In: Finance
Two years ago, when the market rate was 5%, your company
purchased a fixed asset for $50,000. Starting a year after the
purchase, fixed asset started to bring in $20,000 annual revenue
with annual costs of $8,000. The expected lifetime of the asset is
8 years.
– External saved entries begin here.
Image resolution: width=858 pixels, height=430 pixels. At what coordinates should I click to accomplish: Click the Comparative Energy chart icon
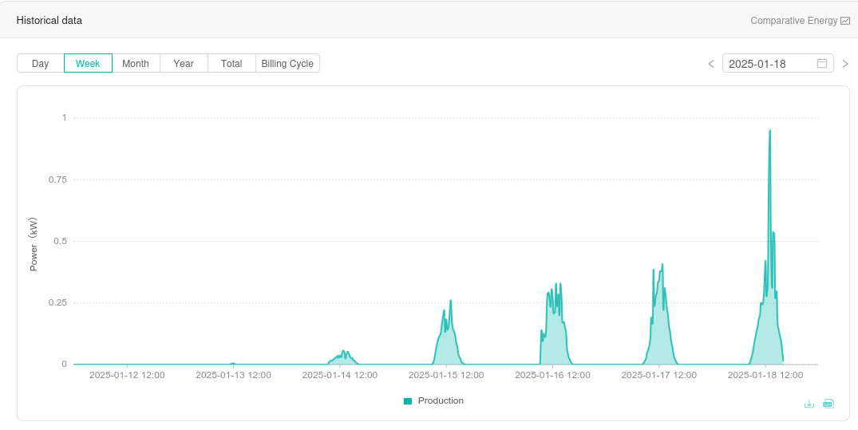click(x=845, y=21)
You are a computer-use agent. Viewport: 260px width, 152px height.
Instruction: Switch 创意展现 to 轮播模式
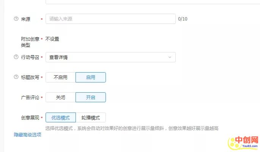(x=91, y=117)
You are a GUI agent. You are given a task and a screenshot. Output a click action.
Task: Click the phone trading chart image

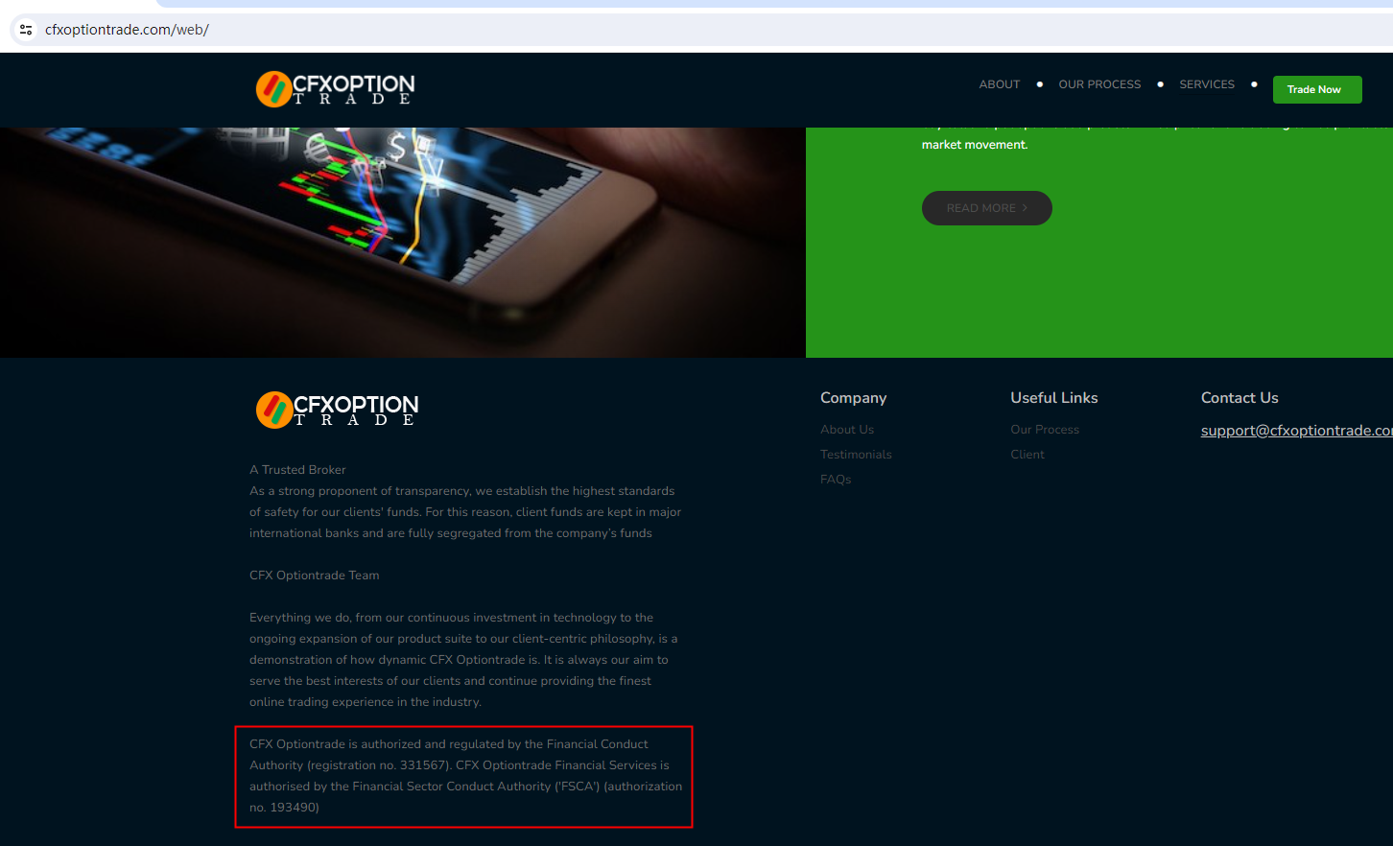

You obtained your second cash flow today and due to the
changes in the market, you will need to update your revenue, costs,
as well as the interest rate.
Going forward, annual revenue will drop by 40% and annual costs
will go up by 20%.
a) Assuming that the market rate is still 5% for now and the coming
6 years, if you could sell the asset today at $13,000, should
you?
b) Assuming that market rate is now 1% and is expected to stay at
1% for the coming 6 years, then, would you sell the fixed asset at
$13,000 today?
a.
Cashflow from 2 to 8 years |
||||||
Terms | 1 | 2 | 3 | 4 | 5 | 6 |
Revenue | 12000 | 12000 | 12000 | 12000 | 12000 | 12000 |
Cost | 9600 | 9600 | 9600 | 9600 | 9600 | 9600 |
PV (revenue-cost)/[(1+5%)^term] | 2285.714286 | 2176.870748 | 2073.210236 | 1974.48594 | 1880.4628 | 1790.916952 |
NPV (sum of PV) | 12181.66096 |
Reduction in revenue= 20000(1-.4) =12000 ; increase in cost = 8000(1+.2) =9600
The Net present value at 5% market rate and reduced revenue and increased cost= 12181; Since npv is lower than the offered price we can go with the deal and sell the asset.
b. 1% market rate
Cashflow from 2 to 8 years |
||||||
Terms | 1 | 2 | 3 | 4 | 5 | 6 |
Revenue | 12000 | 12000 | 12000 | 12000 | 12000 | 12000 |
Cost | 9600 | 9600 | 9600 | 9600 | 9600 | 9600 |
PV | 2376.237624 | 2352.710519 | 2329.416355 | 2306.352827 | 2283.51765 | 2260.908565 |
NPV | 13909.14354 |
At 1% market rate using similar approach, the npv is 13909 which is greater than 13000. Hence we should not sell the asset since it has more potential.